15. M. et Mme C... ont été imposés au titre des années 2007, 2008 et 2009 aux contributions sociales à raison des sommes perçues de la SARL La Fare Contrôle Auto, qualifiées de revenus distribués sur le fondement du 2° de l'article 109 du code général des impôts en ce qui concerne l'année 2007 et sur le fondement du 1° et du 2° de ce même article en ce qui concerne les années 2008 et 2009. Pour déterminer le montant de ces impositions, l'administration a appliqué, à tort, le coefficient de 1,25 prévu par les dispositions du 7 de l'article 158 du code général des impôts à la base imposable aux contributions sociales. Il y a lieu, par suite, de prononcer la décharge des impositions ayant résulté de la majoration de 25 % de la base imposable aux contributions sociales au titre des années 2007 à 2009.

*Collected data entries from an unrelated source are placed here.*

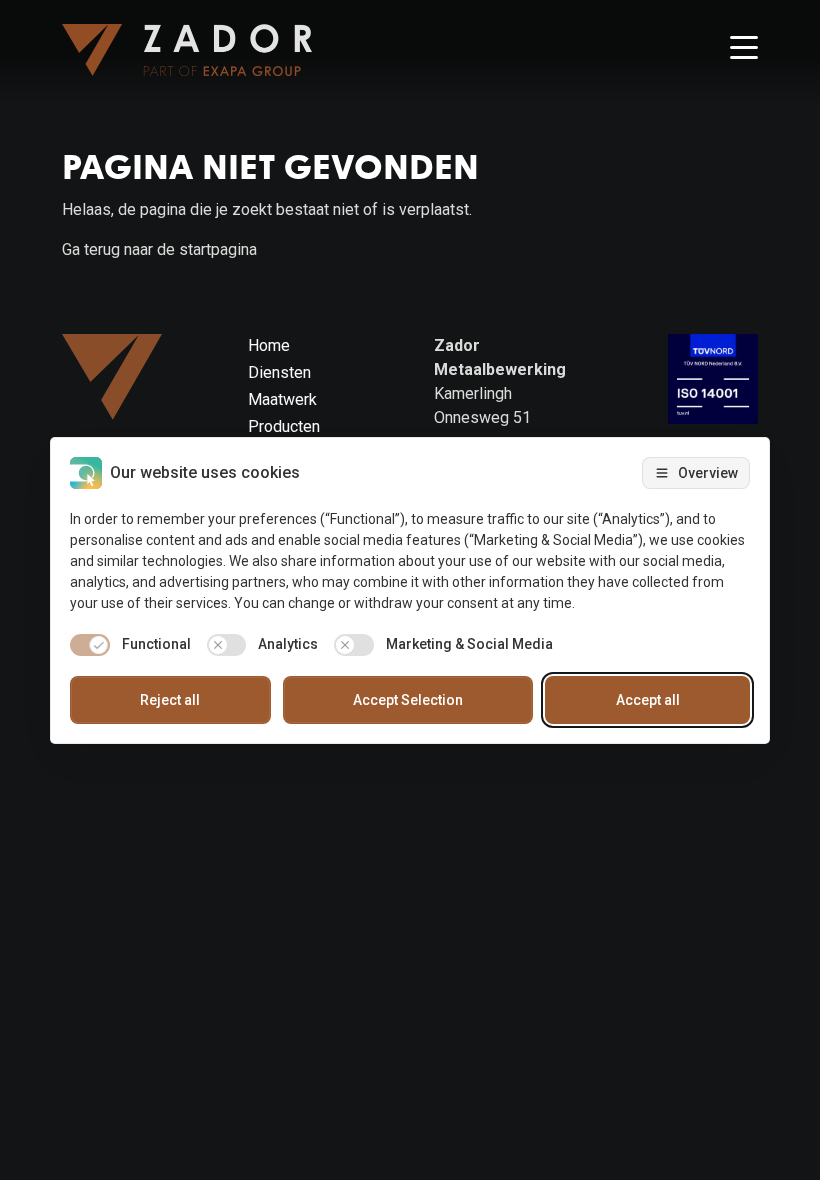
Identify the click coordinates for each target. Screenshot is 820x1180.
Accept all (648, 700)
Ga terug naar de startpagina (159, 249)
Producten (284, 426)
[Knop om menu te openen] (744, 49)
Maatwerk (282, 399)
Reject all (170, 700)
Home (269, 345)
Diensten (279, 372)
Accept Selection (408, 700)
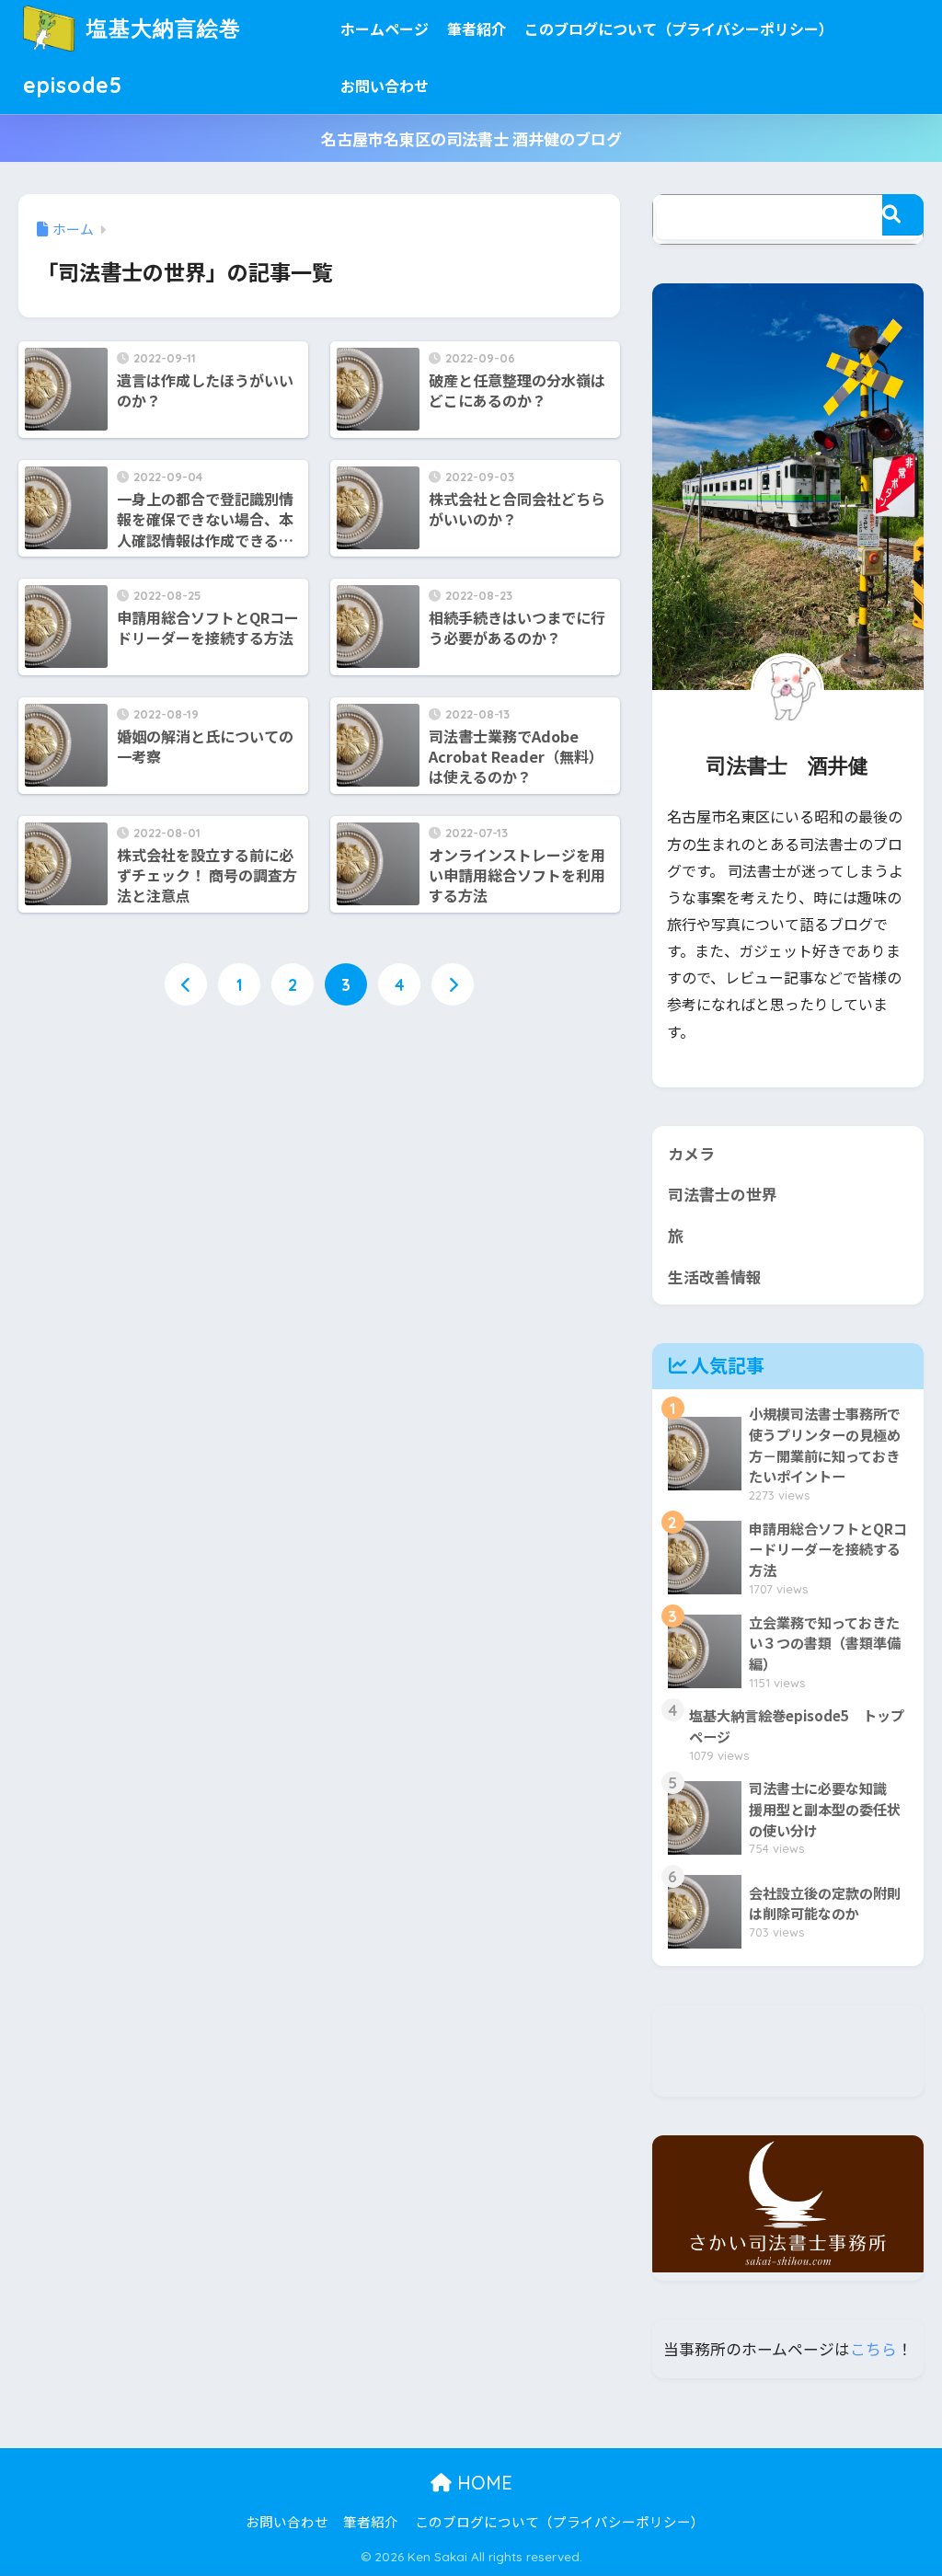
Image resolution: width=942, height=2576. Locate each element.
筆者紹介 (476, 28)
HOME (482, 2482)
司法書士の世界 (722, 1194)
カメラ (691, 1154)
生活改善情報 (715, 1277)
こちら (873, 2349)
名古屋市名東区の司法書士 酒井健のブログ (471, 138)
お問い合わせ (384, 86)
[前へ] (186, 984)
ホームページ (384, 28)
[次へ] (452, 984)
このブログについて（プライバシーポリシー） (678, 28)
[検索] (903, 215)
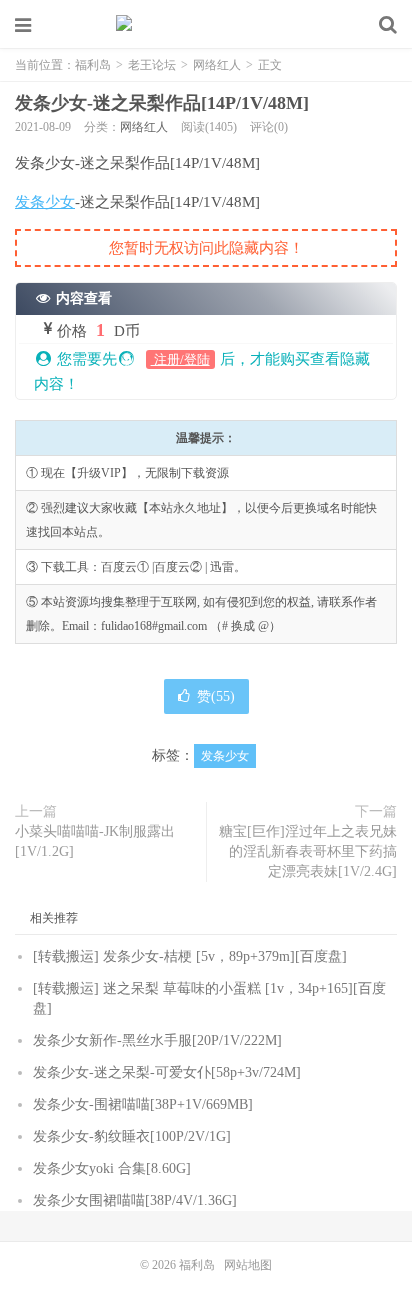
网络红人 (217, 65)
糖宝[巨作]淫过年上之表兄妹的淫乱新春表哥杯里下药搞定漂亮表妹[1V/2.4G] (308, 851)
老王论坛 (152, 65)
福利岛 (206, 25)
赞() (216, 696)
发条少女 (45, 202)
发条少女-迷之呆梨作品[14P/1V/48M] (162, 103)
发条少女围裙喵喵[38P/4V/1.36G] (135, 1200)
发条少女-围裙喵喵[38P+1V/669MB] (143, 1104)
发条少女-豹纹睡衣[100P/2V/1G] (132, 1136)
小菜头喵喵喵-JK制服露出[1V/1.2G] (95, 841)
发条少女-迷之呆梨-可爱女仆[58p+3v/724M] (167, 1072)
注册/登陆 (180, 359)
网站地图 (248, 1265)
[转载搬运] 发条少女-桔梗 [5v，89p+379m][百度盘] (190, 956)
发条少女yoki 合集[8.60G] (112, 1168)
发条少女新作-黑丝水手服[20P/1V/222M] (157, 1040)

16. Il résulte de l'ensemble de ce qui précède que M. et Mme C... sont seulement fondés à soutenir que c'est à tort que par le jugement attaqué, le tribunal administratif de Marseille a rejeté leur demande de réduction en base des revenus distribués qui leur ont été assignés au titre de l'année 2007 sur le fondement du 1° de l'article 109-1 du code général des impôts, et de réduction des cotisations supplémentaires de contributions sociales auxquelles ils ont été assujettis au titre des années 2007 à 2009, à hauteur de l'application à la base de ces impositions de la majoration de 1,25 prévue au 7 de l'article 158 du code général des impôts.
17. Il n'y a pas lieu de faire droit aux conclusions présentées par M. et Mme C... au titre des frais liés au litige.
D É C I D E :
Article 1er : M. et Mme C... sont déchargés des cotisations supplémentaires d'impôt sur le revenu et de contributions sociales ainsi que des pénalités correspondantes auxquelles ils ont été assujettis au titre de l'année 2007 et correspondant à l'imposition de revenus distribués sur le fondement du 1° de l'article 109-1 du code général des impôts ainsi que des cotisations supplémentaires de contributions sociales mises à leur charge au titre des années 2007 à 2009, à concurrence de la fraction correspondant à la majoration de 25 % prévue au 7 de l'article 158 du code général des impôts.
Article 2 : Le surplus des conclusions de la requête de M. et Mme C... est rejeté.
Article 3 : Le jugement du tribunal administratif de Marseille est réformé en ce qu'il a de contraire au présent arrêt.
Article 4 : Le présent arrêt sera notifié à M. et Mme A... C...et au ministre de l'action et des comptes publics.
Copie en sera adressée à la direction de contrôle fiscal Sud-Est Outre-mer.
Délibéré après l'audience du 22 novembre 2018, où siégeaient :
- Mme Mosser, présidente,
- Mme Paix, présidente assesseure,
- M. Haïli, premier conseiller.
Lu en audience publique, le 6 décembre 2018.